Course work is weighted as follows:
- 6% for online quizzes,
- 22% for homework,
- 42% (2 x 21%) for midterm exams.
- 30% for the final exam (covers full course content).
- A+ is reserved for exceptional performance as judged by
the instructor.
- Grads and undergrads are graded on different scales.
- Getting an F:
- Undergrads - Anyone with a homework average below 40% or a
ACA below 30%, automatically gets an F. (You can fail in
other ways too, see below.)
- Graduate students - Any student with a homework average
below 50% or an ACA below 40%, automatically gets an F.
- Any student with an exam average <= 25%.
This are not the only ways to fail this class.
- Compute basic statistics of the distribution of the ACA. This
would be done separately for grad and undergrad students.
- Determine letter grade cutoffs, excluding extreme outliers
at both ends of the curve.
- For undergrads - the mean is a borderline B-/C+, and each
standard deviation is worth a full letter grade. Thus, the B+/B
cutoff is 2/3 standard deviations above the mean. That is, the
range that corresponds to the grade B itself has length of 1/3 of
a standard deviation.
- For graduate students - the mean is a borderline A-/B+, and each
standard deviation is half a letter grade.

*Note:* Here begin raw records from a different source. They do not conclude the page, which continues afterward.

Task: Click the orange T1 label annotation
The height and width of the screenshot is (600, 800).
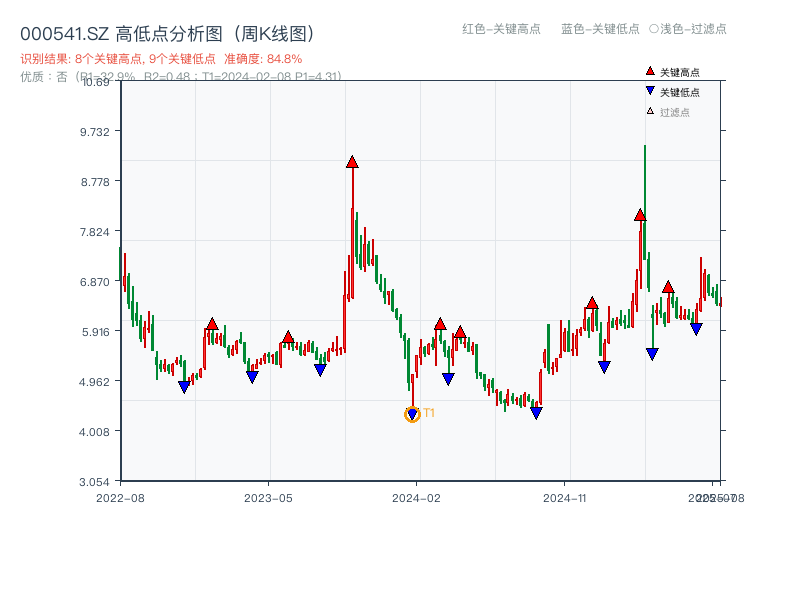Action: [x=430, y=412]
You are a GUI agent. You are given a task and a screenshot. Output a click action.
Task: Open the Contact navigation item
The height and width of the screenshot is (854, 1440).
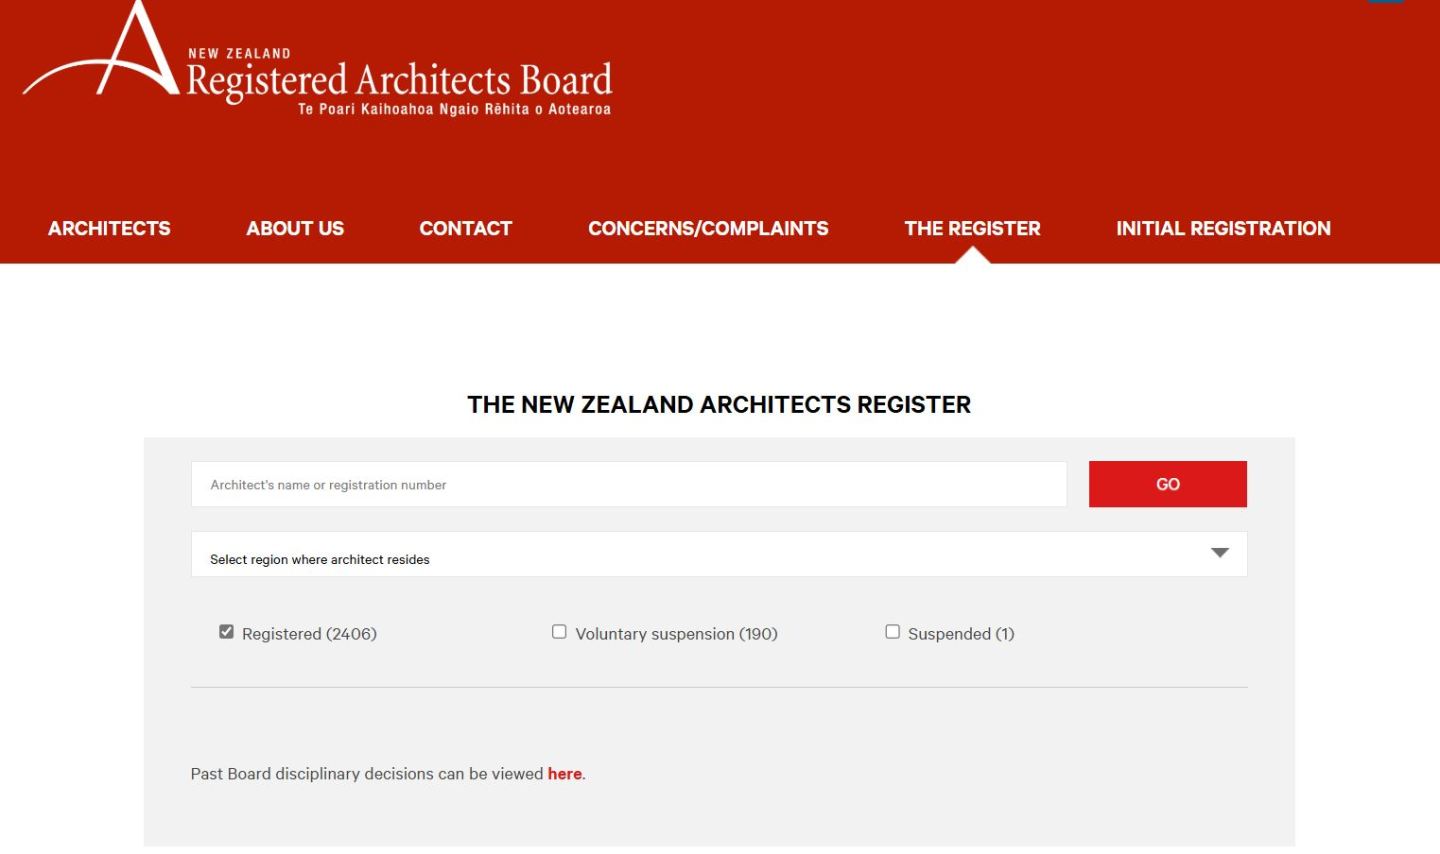(465, 228)
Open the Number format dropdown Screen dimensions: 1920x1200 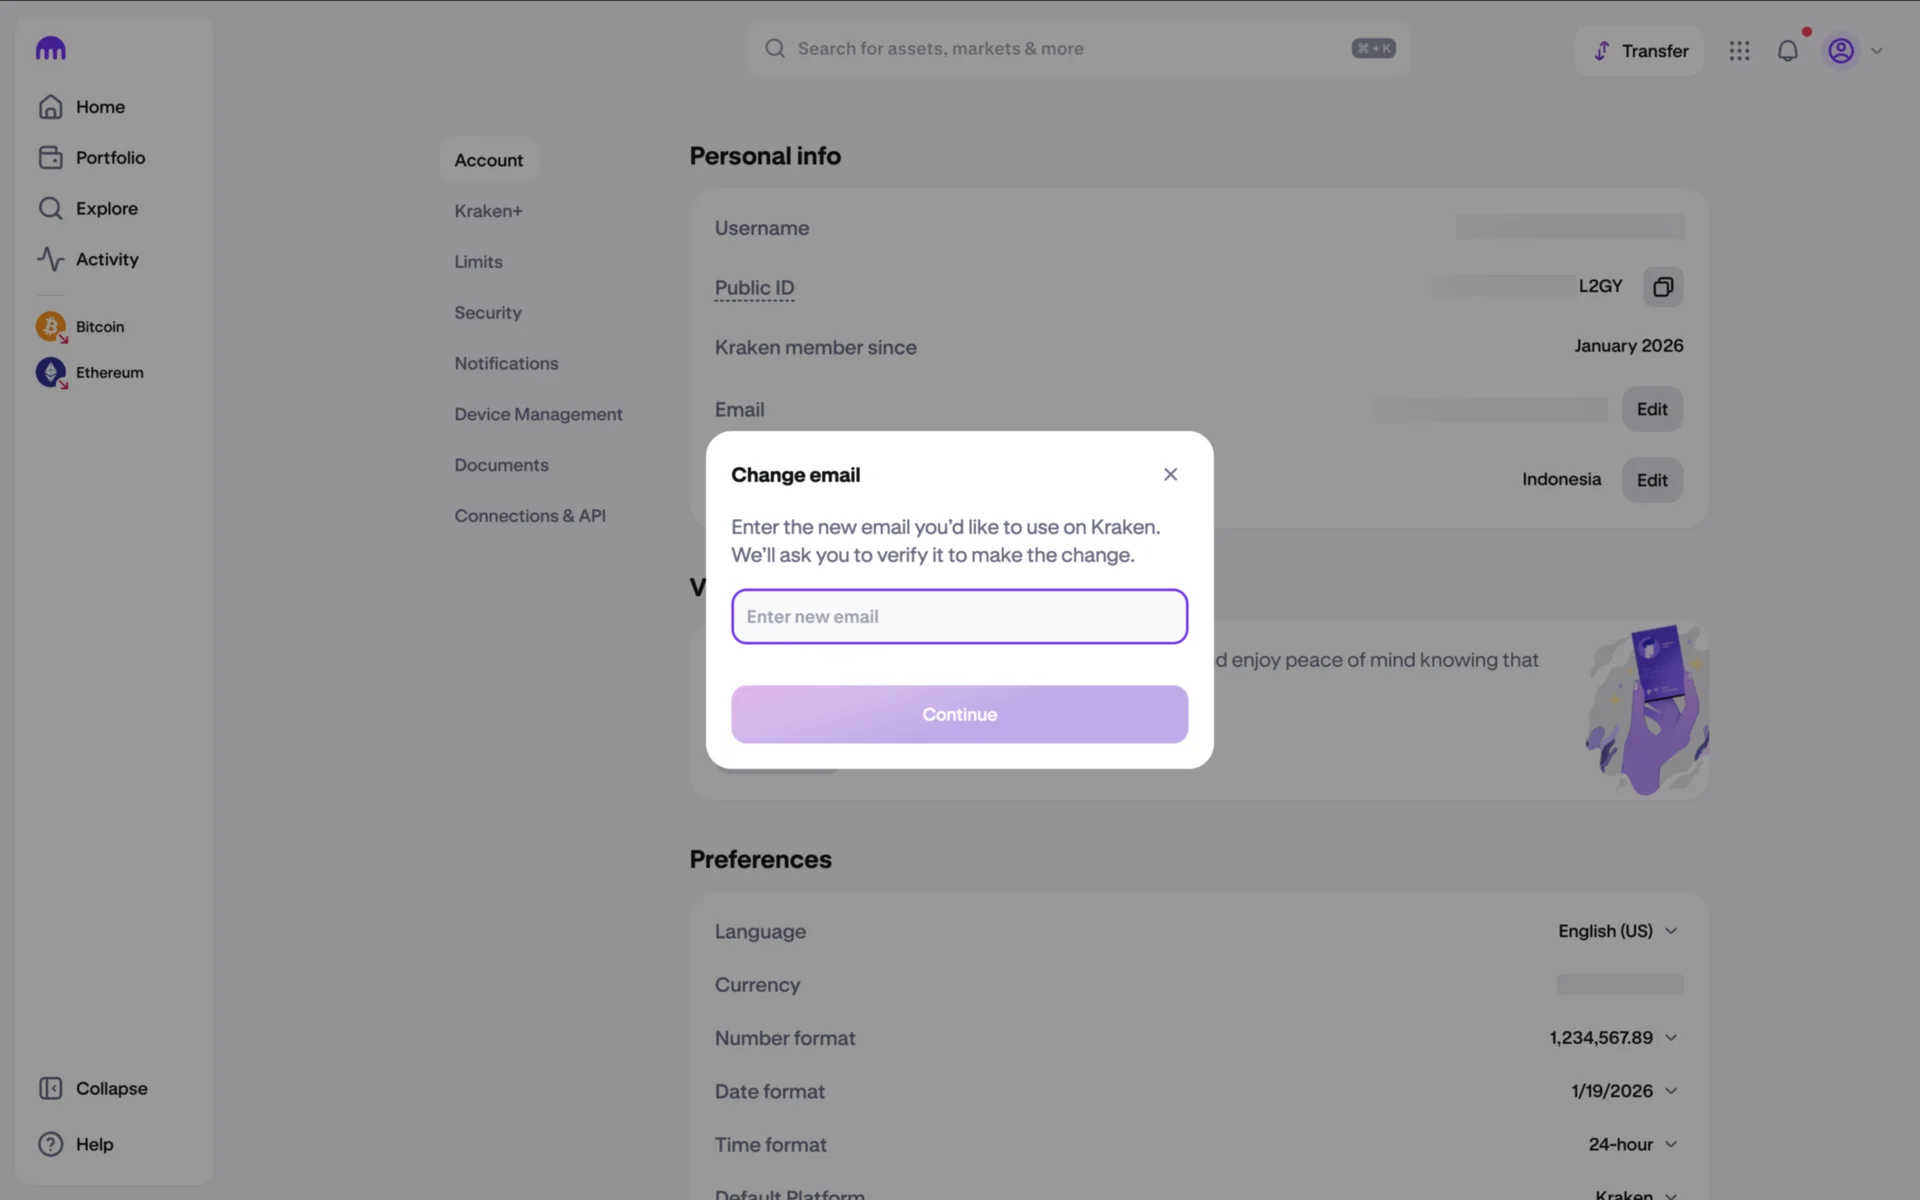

- The above is a guideline - the thresholds will be adjusted
by the instructor within reason.
- Compute final letter grades from ACAs, except for the
outliers from previous steps.
- Adjust grades (only upwards!) as the instructor sees fit.
Extra credit from any extra credit problems that may be given will be
taken into account after the letter grades have been determined
without extra credit. Extra credit points would be scaled
appropriately before being added to the ACA (the exact scaling factor
would be somewhere in the range between 0.01 and 1).